# INSTRUCTIONS FOR THE TASK
Return the records without alteration, from their first line through the line that contains "Action: pos(148,638)", and omit the pictures.
- - -
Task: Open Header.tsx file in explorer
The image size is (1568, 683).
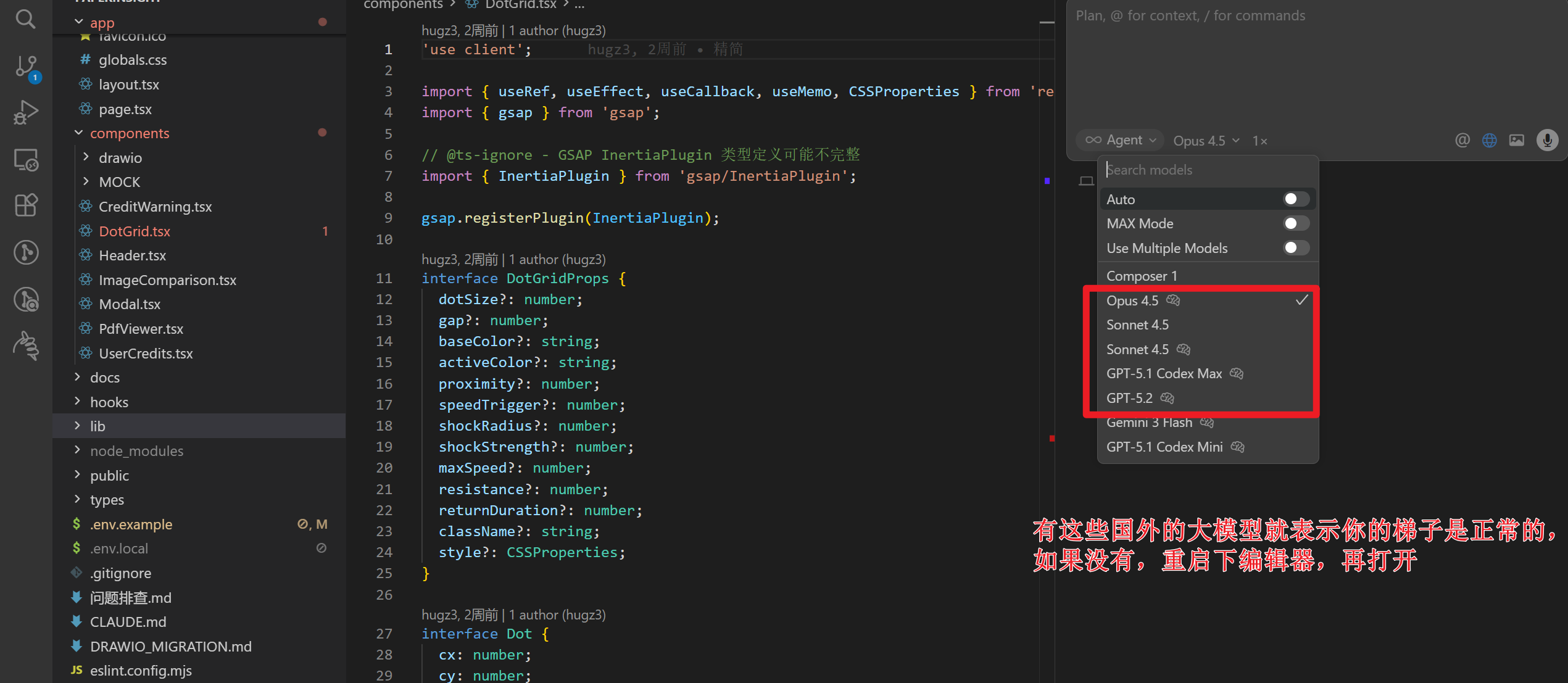Action: 132,255
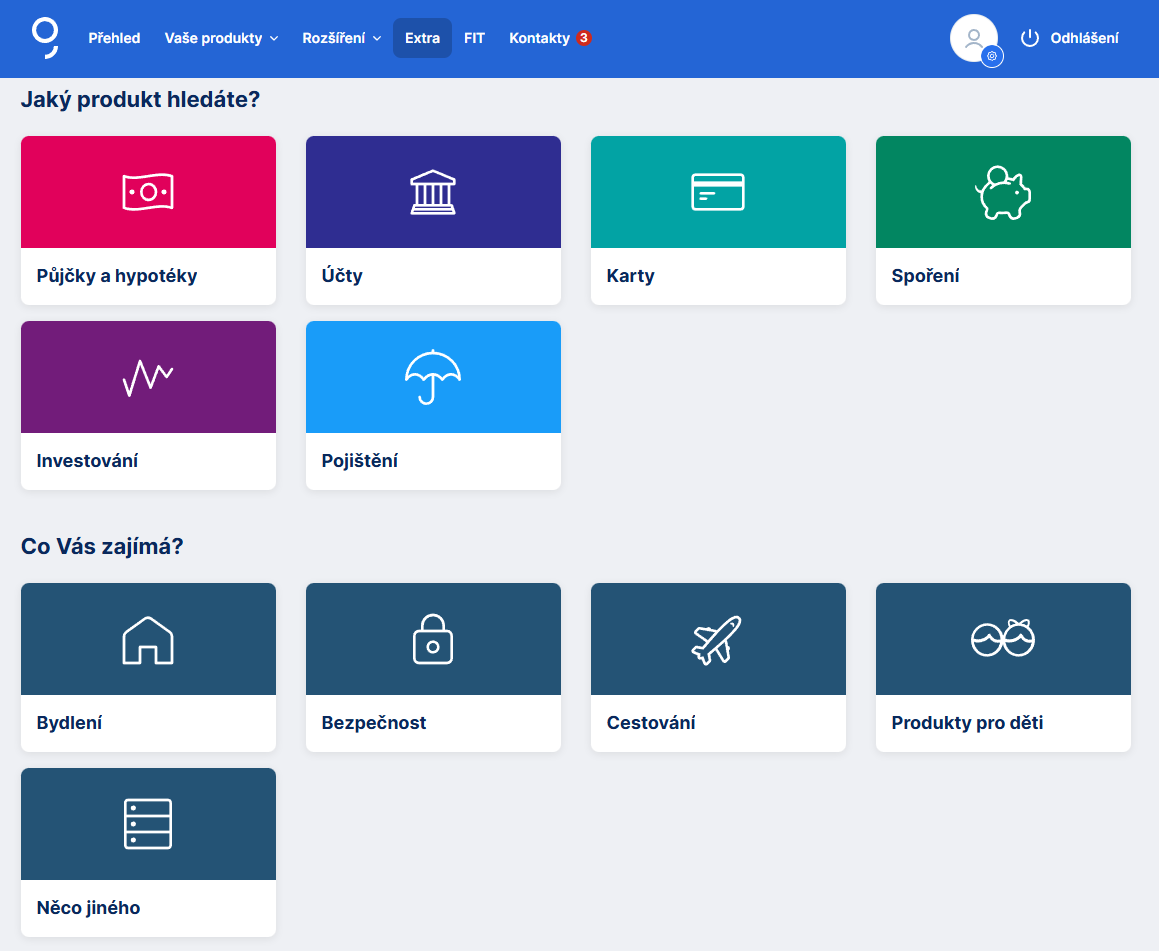Screen dimensions: 1159x951
Task: Open Bydlení via the house icon
Action: pos(148,638)
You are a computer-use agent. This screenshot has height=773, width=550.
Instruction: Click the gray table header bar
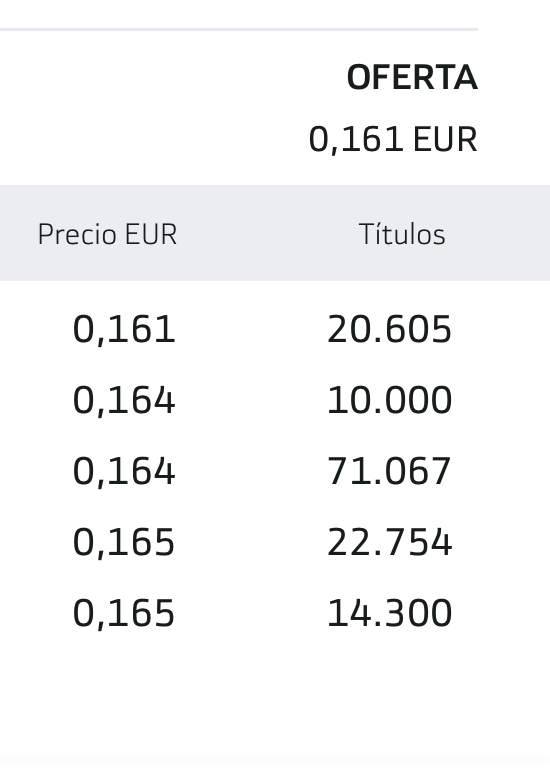pos(275,233)
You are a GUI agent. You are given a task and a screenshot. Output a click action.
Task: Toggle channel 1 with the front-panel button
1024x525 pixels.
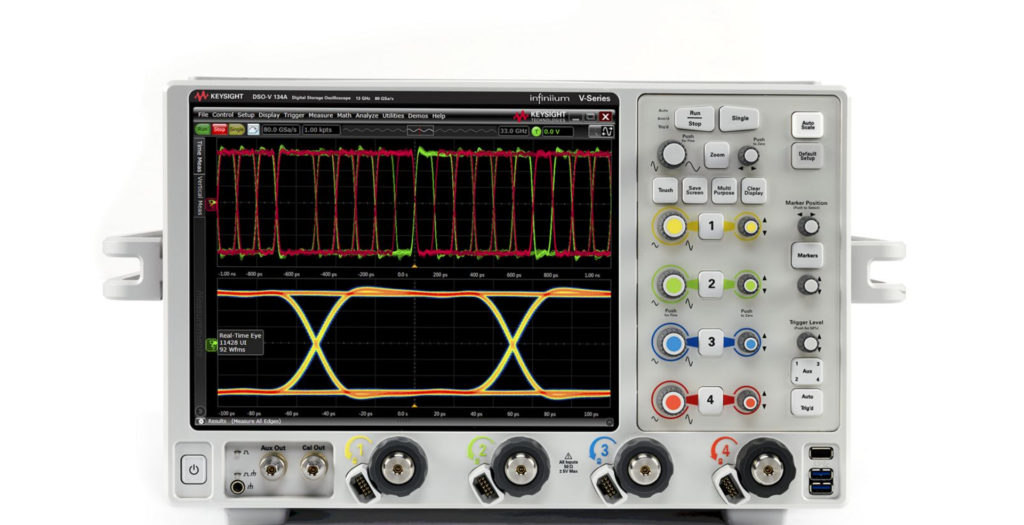click(711, 227)
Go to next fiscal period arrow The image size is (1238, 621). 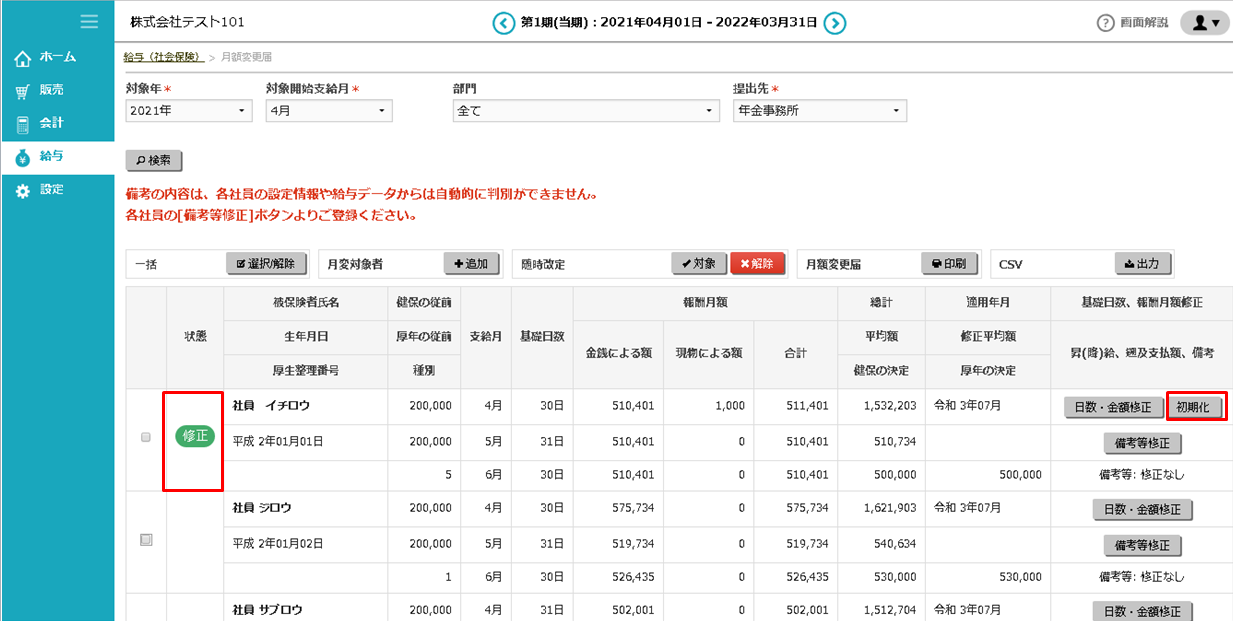point(836,22)
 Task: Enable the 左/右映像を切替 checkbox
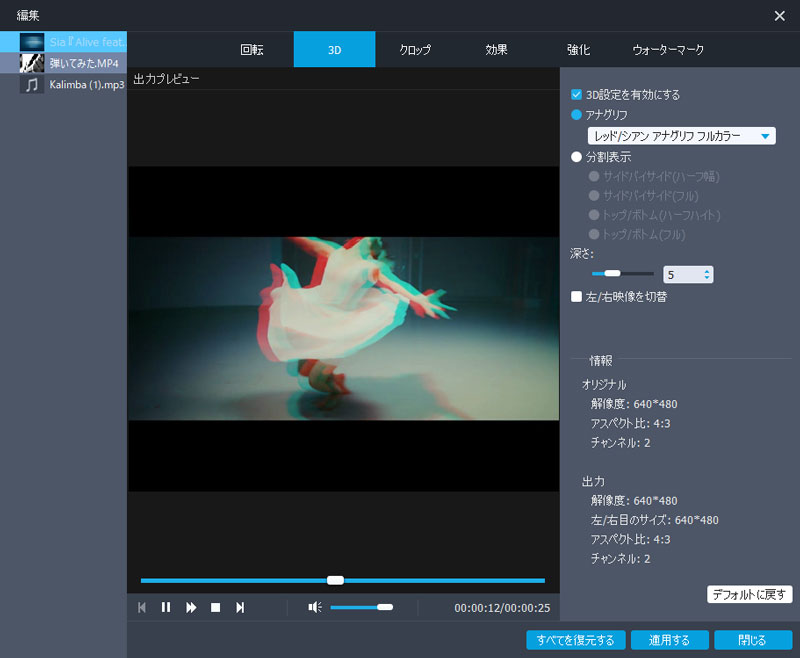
- - -
# TASK RESPONSE
Task: Open Header.tsx file in explorer
The image size is (1568, 683).
Action: 132,255
Screen dimensions: 1159x951
Task: Open Bydlení via the house icon
Action: pos(148,638)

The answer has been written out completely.